• TO DO: Copy the following material line for line, keeping every character the same.
--------------------------------------------------
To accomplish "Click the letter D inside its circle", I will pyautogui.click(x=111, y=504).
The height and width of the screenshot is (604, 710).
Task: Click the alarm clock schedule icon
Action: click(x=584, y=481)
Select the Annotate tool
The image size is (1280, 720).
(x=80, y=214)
--------------------------------------------------
• WRITTEN SOLUTION:
To accomplish "Click the letter D inside its circle", I will pyautogui.click(x=111, y=504).
The height and width of the screenshot is (604, 710).
Task: Click the alarm clock schedule icon
Action: click(x=584, y=481)
Select the Annotate tool
The image size is (1280, 720).
(x=80, y=214)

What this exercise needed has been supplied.